The drinks start flowing. Our first of the night is the Rue de Vin Pomme d'Or cider hailing from the alpine prefecture of Nagano. Made using golden Fuji apples from the Tomi region, it is dry, light and pleasantly fizzy, and for all in our party, a first encounter with Japanese craft cider. From the kitchen of chef Yukihito Tomiyama, a starter selection of sashimi and nigiri arrives, including the Insta-famous hamachi topped with ants. A civilised start to the proceedings by any measure.
Then, we move into more familiar territory with the second "course", a tall drink that is something of a hybrid between a whisky highball and a chu-hai (shochu highball). The vanilla character of the Macallan 12 Double Cask is bolstered by the earthiness of the potato shochu and a welcome note of sweetness thanks to the addition of sherry, then lengthened with soda for an easy sipper.
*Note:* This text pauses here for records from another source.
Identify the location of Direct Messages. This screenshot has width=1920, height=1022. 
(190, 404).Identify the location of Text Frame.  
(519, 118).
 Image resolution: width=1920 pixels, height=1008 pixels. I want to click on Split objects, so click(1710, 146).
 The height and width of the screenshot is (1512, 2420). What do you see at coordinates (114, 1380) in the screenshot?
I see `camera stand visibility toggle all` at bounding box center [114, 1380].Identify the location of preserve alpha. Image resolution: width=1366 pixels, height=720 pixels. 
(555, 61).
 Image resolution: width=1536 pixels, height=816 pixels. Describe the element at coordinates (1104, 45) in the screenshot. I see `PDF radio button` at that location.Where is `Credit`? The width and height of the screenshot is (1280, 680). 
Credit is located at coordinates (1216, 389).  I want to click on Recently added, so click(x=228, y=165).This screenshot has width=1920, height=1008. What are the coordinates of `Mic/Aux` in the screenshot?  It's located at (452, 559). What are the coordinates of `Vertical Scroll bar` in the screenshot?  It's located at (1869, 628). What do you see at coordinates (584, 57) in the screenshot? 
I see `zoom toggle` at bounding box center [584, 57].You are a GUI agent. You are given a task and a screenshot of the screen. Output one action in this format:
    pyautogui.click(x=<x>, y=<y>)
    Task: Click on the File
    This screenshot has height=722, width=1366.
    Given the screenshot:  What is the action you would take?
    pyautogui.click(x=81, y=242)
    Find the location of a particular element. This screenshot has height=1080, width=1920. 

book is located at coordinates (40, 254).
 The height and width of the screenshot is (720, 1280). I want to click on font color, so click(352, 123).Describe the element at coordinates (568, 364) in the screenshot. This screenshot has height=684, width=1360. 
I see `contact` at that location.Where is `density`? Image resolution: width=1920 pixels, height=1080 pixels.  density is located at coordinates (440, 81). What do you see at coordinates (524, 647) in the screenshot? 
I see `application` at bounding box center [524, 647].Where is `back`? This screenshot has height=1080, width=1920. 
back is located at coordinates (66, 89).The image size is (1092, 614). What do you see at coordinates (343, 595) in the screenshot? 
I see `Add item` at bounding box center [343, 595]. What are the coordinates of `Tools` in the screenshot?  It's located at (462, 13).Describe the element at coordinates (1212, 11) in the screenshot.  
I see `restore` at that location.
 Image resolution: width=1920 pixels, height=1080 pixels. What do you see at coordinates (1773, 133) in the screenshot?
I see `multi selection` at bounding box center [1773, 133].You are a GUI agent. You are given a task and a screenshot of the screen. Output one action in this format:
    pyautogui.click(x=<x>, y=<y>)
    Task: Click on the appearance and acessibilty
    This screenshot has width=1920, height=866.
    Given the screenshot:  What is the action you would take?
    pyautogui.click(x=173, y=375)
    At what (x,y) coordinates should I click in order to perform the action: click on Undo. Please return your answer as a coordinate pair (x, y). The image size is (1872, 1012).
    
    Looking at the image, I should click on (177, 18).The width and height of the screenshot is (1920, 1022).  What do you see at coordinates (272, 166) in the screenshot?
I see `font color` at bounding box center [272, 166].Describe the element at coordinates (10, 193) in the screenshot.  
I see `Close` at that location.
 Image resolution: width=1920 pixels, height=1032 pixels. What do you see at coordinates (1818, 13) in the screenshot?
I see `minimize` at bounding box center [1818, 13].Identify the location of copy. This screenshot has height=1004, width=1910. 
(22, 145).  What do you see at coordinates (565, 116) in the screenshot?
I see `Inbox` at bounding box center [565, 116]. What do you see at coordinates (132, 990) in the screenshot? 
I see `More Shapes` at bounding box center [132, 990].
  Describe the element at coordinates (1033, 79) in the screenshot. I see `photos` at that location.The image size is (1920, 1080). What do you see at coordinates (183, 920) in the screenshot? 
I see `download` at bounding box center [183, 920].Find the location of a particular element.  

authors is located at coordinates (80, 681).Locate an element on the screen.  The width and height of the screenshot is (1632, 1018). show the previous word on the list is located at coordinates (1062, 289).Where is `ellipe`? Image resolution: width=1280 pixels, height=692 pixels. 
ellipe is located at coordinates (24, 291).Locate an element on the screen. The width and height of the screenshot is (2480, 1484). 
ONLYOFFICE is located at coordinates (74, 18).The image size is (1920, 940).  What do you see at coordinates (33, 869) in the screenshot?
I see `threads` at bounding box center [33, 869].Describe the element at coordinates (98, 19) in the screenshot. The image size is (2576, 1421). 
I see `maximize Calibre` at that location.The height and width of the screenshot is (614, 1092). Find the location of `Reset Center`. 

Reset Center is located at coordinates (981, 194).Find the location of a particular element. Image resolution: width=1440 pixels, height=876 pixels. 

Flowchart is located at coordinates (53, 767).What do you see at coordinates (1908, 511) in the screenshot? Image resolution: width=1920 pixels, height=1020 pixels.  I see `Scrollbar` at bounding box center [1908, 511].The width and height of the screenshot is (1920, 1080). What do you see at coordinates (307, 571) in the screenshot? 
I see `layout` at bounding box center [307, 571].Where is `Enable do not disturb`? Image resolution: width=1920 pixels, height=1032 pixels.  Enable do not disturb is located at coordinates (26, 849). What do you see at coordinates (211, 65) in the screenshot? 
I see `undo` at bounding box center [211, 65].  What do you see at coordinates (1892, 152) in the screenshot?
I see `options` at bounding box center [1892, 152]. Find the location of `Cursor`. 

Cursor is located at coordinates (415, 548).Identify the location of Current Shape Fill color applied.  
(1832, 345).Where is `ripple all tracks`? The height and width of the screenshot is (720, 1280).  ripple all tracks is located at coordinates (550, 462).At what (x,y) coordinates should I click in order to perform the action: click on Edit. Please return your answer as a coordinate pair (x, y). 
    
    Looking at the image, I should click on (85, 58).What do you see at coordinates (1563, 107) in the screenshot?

This is accompanied by a tomato, tofu and mixed greens salad that, paired with a long drink, left much to be desired—perhaps a more substantial dish to balance the cocktail would have been a better call.
Our first shaken drink of the night comes in the form of a yuzu daiquiri, a bright, zesty riff on the classic that uses a base of yuzu shochu. This makes for a natural pairing with a moreish chicken katsu sando—a one-two punch that hits all the right notes.